### [YOUR OBJECTIVE]
Make an exact copy of the lines from the one holding "GET A QUOTE (461, 2065)" through the end of the entries below, both ends kept, and of nothing else. Exclude pictures.

(Dataset entries)
----
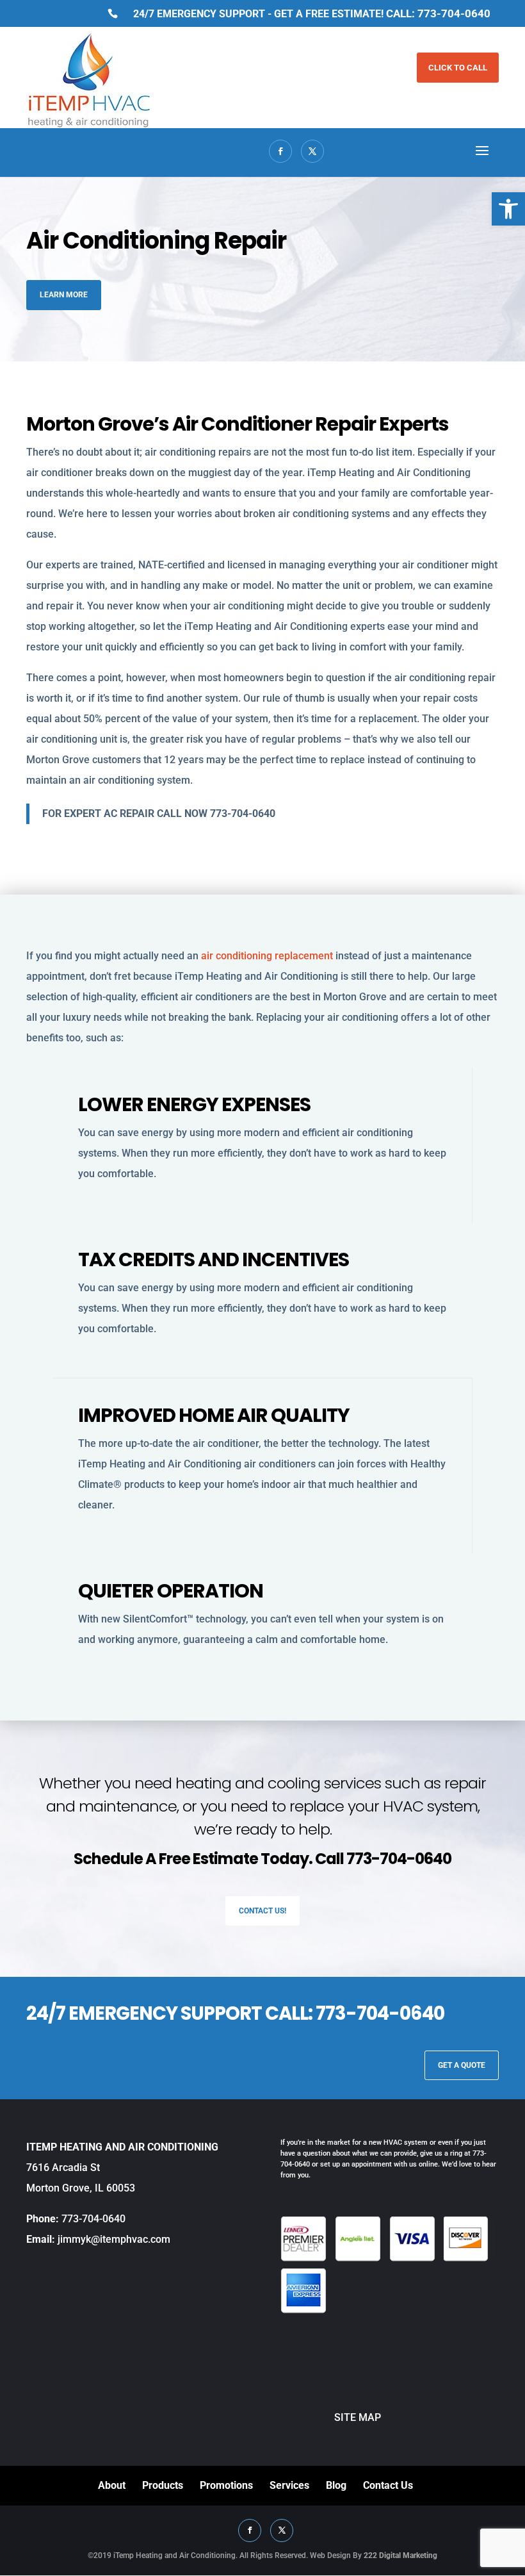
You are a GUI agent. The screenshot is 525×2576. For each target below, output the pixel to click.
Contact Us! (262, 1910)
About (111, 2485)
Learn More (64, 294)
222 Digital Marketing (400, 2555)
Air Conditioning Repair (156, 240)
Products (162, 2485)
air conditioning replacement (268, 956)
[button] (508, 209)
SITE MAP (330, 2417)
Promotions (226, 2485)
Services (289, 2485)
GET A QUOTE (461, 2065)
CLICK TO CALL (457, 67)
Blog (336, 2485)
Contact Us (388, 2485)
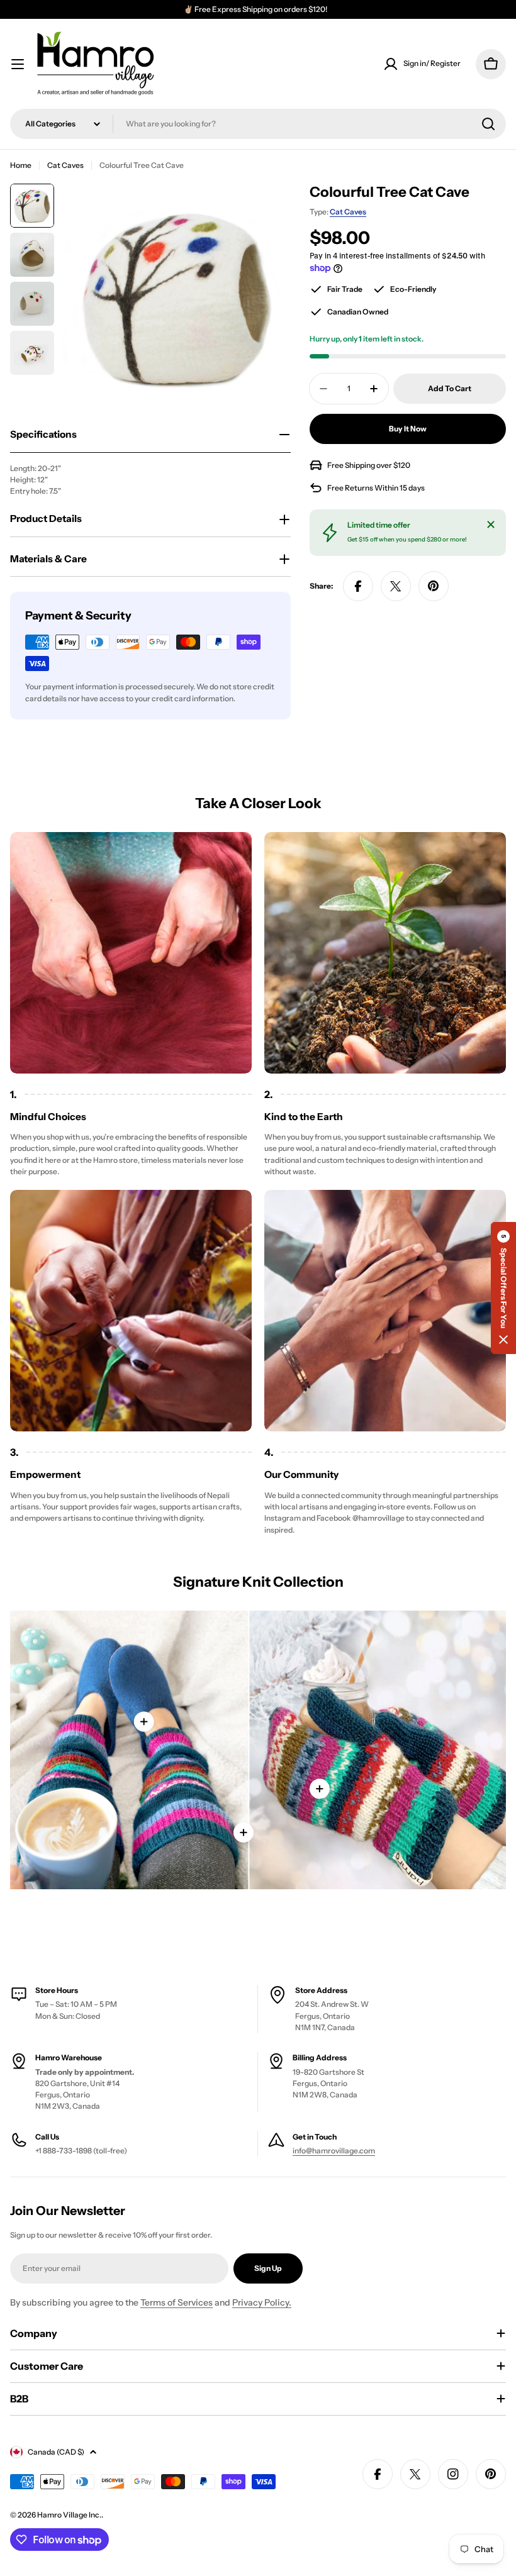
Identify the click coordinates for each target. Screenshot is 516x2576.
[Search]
----
### [EXERCISE RESULT]
GET A QUOTE (461, 2065)
CLICK TO CALL (457, 67)
Blog (336, 2485)
Contact Us (388, 2485)
Identify the click coordinates for each target. Screenshot is 516x2576.
[Search]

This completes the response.